Thursday, July 31, 2008

Online books sound as good as the real thing

I've been checking out Lookybook.com this week, the US website that presents full 'preview' versions of  children's picture books. It's the latest service to try and convince fearful publishers that showing off their entire books online will actually generate sales rather than kill them. 

The service shows low resol
ution Adobe Flash versions of the books, thus ensuring that there's very little chance of piracy (even if you download and print the file, it's barely readable). If you like what you see, it invites you to buy the book, rate it, embed it in your blog or share it with a friend. Very Web 2.0.

At the moment, the site only directs visitors to US online booksellers Amazon and Barnes & Noble,  and the American Booksellers Association's BookSense service (recently relaunched as  Indiebound).

Among the 300 titles online in the 'beta' version of Lookybook are backlist titles from reputable publishers like Charlesbridge, Kids Can Press and Chronicle Books.

I've been looking at online 'virtual editions' technology for over a year now. Australia's trade magazine Bookseller+Publisher (of which I was Publisher until May this year), has just followed Publishers Weekly and The Bookseller in publishing an 'e-mag' edition, based on the European Neptune FSI viewer technology (also Flash-based). There are now plenty of similar technologies around.

Interestingly, what people seem to like about the FSI solution was the fact that it closely mimicked reading a 'real' publication, even down to providing the sound of turning pages. I remain to be convinced that people will use such technologies in preference to reading the printed matter, but as way of reaching readers without having to print and distribute more books or magazines, it has exciting potential.

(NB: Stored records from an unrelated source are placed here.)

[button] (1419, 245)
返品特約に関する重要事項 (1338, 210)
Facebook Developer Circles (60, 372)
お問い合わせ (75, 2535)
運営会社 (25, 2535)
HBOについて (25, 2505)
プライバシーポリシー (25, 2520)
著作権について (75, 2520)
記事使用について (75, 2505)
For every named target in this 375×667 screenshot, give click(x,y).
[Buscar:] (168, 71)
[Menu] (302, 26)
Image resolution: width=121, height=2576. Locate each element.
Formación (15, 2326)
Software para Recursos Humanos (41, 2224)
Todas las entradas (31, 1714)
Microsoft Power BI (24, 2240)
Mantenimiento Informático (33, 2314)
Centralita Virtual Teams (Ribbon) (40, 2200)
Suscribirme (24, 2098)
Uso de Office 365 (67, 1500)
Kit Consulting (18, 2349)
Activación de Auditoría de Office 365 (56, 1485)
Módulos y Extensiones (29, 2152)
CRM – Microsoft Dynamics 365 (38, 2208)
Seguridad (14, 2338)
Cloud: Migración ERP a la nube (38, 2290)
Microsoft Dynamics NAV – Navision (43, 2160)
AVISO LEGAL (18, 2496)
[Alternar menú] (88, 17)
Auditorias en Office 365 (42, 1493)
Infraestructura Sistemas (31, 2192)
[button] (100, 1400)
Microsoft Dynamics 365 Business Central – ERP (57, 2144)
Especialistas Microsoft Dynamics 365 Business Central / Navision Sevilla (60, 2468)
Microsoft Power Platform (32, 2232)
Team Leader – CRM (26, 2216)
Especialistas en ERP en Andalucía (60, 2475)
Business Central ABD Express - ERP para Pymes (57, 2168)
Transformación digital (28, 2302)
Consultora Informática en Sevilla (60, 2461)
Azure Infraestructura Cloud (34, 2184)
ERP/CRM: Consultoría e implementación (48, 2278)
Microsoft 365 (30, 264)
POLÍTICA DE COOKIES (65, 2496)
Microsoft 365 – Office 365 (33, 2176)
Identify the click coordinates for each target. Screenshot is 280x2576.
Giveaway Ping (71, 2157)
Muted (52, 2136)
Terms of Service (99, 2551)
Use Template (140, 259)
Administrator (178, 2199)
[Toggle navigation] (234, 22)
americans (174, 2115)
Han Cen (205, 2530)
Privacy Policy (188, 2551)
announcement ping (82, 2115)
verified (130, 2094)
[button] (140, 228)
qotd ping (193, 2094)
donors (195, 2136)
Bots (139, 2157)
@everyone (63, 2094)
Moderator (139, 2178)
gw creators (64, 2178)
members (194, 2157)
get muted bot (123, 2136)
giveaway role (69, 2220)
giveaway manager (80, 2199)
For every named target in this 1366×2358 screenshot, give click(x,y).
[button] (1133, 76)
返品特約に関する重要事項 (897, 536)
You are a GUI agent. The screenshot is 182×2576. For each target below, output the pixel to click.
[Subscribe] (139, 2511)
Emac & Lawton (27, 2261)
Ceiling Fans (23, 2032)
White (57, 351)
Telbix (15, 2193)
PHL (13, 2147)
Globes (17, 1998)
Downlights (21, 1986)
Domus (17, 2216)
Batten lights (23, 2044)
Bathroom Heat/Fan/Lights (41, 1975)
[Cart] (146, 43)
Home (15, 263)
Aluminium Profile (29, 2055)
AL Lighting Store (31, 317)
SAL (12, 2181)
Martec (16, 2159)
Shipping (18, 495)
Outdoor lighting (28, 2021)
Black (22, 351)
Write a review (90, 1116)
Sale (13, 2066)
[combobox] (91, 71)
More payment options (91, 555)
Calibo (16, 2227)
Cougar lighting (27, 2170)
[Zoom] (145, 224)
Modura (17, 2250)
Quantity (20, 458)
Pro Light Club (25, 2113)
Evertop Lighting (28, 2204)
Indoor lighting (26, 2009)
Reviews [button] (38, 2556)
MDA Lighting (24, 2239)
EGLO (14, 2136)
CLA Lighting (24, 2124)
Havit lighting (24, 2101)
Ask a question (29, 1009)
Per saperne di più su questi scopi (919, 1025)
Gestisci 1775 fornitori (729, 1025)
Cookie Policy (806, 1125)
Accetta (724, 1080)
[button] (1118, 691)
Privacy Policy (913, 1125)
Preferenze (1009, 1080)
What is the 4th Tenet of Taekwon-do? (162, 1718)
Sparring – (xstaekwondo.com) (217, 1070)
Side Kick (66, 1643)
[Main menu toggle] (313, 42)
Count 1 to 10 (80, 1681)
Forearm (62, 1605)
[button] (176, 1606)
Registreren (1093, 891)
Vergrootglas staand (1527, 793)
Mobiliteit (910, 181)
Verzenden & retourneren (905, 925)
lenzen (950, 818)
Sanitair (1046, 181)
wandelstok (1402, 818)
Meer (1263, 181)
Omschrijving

One use of this technology could be to provide online editions of all your Frankfurt samples. A few companies are already creating online editions of their rights catalogues, but why not the books themselves? Nothing's likely to replace the need to quaff 'relationship-building whisky' at the Scottish stand in Hall 8, but having online samples might have saved the blushes of one leading Australian publisher last year, who was obliged to stand in a empty stand on the opening day, as they waited for all their samples to arrive.